[WHAT TO WORK ON]:
[a] In the forum post on galaxy density and dark matter, how thick is the spherical shell containing the photons released during the one second after 3am yesterday?
[b] Using the forum post on galaxy density and dark matter, explain in one to three sentences why the volume used to figure a galaxy's density would have to be "frozen" in time.
[c] Carry on the forum post about galaxy density and dark matter, beginning after its final sentence.

[TEXT TO READ]:
══════════════════════════════
With this "image" being structured in my mind. one can not easily flip back and forth in grain size and consider the density of a thing so large as to not all be happening at once. The same equation can not be employed on two different scales, without making the propler transformations. And these transformations require clear definition of what material you are considering, when you make your densitiy announcement. That is to say, that there is only one instance of a particular atom, or particle of dark matter and you have to be clear as to when you are counting it, in reference to another.

 

Example.

 

Let's take one atom of hydrogen in our Sun and call it atom 1,989,489,384,809,847. This singular particular atom is releasing photons at the incredible rate SwansonT described earlier. It has been doing so in a similar fashion for 13.8 billion years. Its photons are spread out throughout the universe, and are reaching, and have reached, and will reach disparate atoms, or "observers" all over the universe. Let's take atom 1,989,489,384,809,847 and consider the photons it released yesterday at 3am for the one second between 3am and one second after 3. Those particular photons exist in a spherical shell 186 thousand miles thick, about 20 billion miles in radius, centered on the position of the Sun at 3am yesterday.

 

Every photon atom 1,989,489,384,809,847 ever released can be imagined as existing somewhere in the universe, in an appropriate position consistent with where it was released and when it was released, and it what direction it was released.

 

We on Earth only see certain of these photons released by atom 1,989,489,384,809,847 at 3am yesterday, and we only see the ones we see for a second at 3:07am yesterday. The others are elsewhere now, far away and getting farther every second. They still exist, and are part of the present of some other observer.

 

The photons we recieve from some star in a galaxy whose motion we are observing, to determine the density of gravitationally involved matter, also came from a particlar atom in a particular Sun, at a particular time and was released in a particular direction, that wound up here in some recording device of ours at a particular time. And an atom on the other side of that distant galaxy also released a photon that wound up at our recording device about the same time...except that photon was released 100 thousand years prior the one from the front.

 

Under these circumstances, stating "how" that galaxy is rotating is somewhat ambiguous. And saying that you need some "extra" non photon emitting material to account for this motion, is somewhat arbitrary.

 

My suggestion here, is not that we do not see what we see, but that what we say what we see means it not necessarily properly and completely thought out, and does not completely fit together.

 

The density of a Galaxy would have to be figured in relationship to some volume and said volume would have to be "frozen" in time, to ensure that no two particles were counted twice, or missed. To do this properly one would have to entertain formulae that corrected for distance and time lag, in some concentric sphere shell manner, starting from some defined point in space and time.

 

I would think, anyway. It just seems to me that these considerations are NOT built into the equations that force the requirement for dark matter to exist, and I would feel better about dark matter, being a requirement, if I did not feel that the huge size of distant galaxies, and the inability to "freeze" such immense areas into one moment, was an unfactored, consideration.
══════════════════════════════
[DATA PROVIDED]:
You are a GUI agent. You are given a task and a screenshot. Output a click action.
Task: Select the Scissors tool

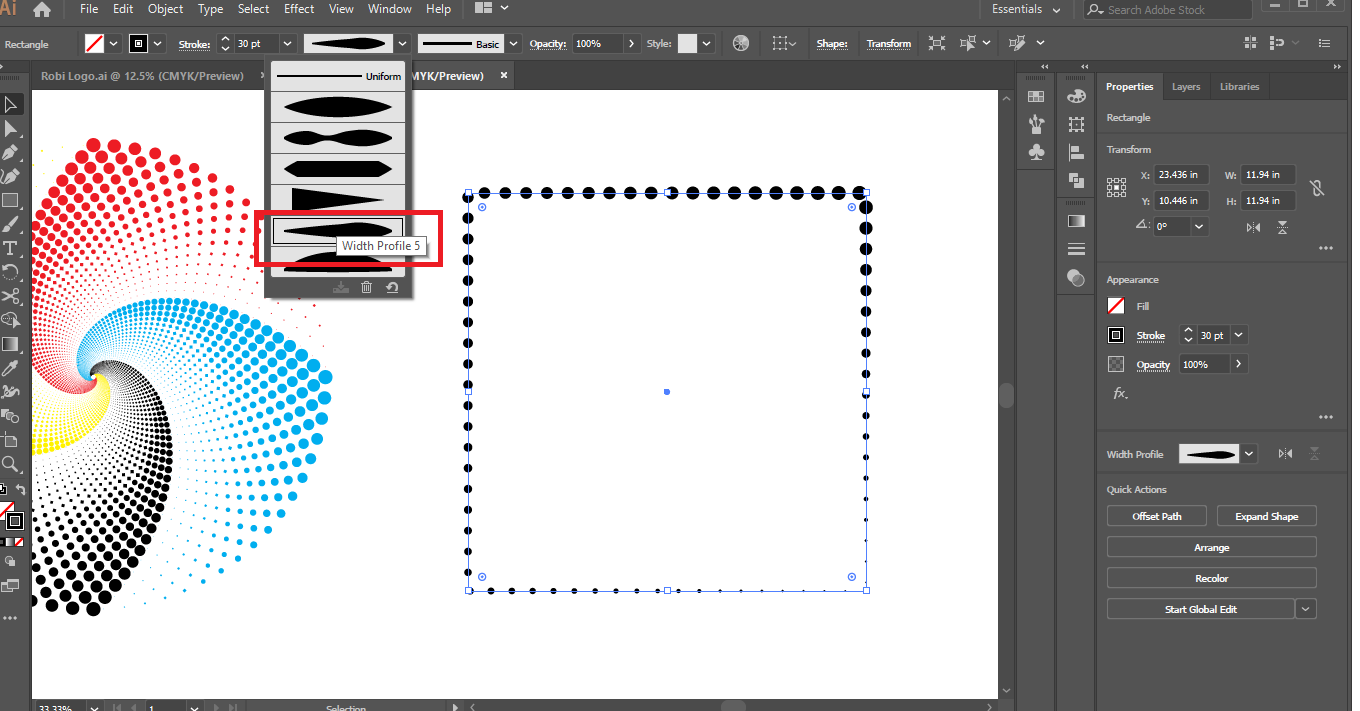point(10,296)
══════════════════════════════
[ANSWERS BELOW]:
[a] The shell is 186 thousand miles thick.

[b] The volume would have to be frozen in time so that no two particles are counted twice and none are missed. Doing this properly would require formulae that correct for distance and time lag in a concentric spherical shell manner, starting from a defined point in space and time.

[c]
Regards, TAR

[Strange]

 

My "problem" with the percentage volume of dark matter, within the solar system and then the galaxy and then the galaxy 250 million lys from here, and then the universe as a whole, is that one can not see the universe all at once.

 

You don't need to see the whole universe. One reason science (and engineering) works is because we can (using mathematics) determine what is significant and what isn't.

 

You are trying to use some sort of poor grasp of physics, your instincts and not much else to make bad guesses about the way things work.

 

 

Under these circumstances, stating "how" that galaxy is rotating is somewhat ambiguous.

 

Prove it.

 

You can make any old vague claims you like. But as you appear to have approximately zero understanding of the science involved, and are not even prepared to do kindergarten-level arithmetic to test your ideas, I see no reason to take your thoughts seriously.

 

On the other hand, a lot of people have worked very hard to develop and test models of the way the universe works. Your "I'm too lazy to try and learn anything so it must be wrong" whinging is just pathetic. Even for a 14 year old.

Edited August 23, 2014 by Strange

[tar]

Strange,

 

Well, I seem to be frustrating you. So I will stop.

 

My intention was to provide an another angle with which to attempt to explain the motion of distant galaxies, by requiring a mapping and keeping track of each photon, first from what we see and second by where and when the thing was that released it, and third by where and how we might imagine that source being currently arranged in the universe.

 

The switch between there and then, here and now, and there now is not an easy one for me. The transformations are very complicated and each aspect of the transformation needs to be thought out. I am pleased to hear that scientists have these aspects all figured out.

 

I am glad it all makes sense to you.

 

I will leave you with your crystal clear view.

 

Regards, TAR

[Strange]

 

 

It is your refusal to do even the simplest test of your ideas that is frustrating.

 

Even if someone else does the simple arithmetic for you to show that there is a minute 0.04% difference between the front and the back of a distant galaxy, you simply ignore it. Can you explain how it is significant? I assume not. You just want to believe that science must have it wrong for no reason.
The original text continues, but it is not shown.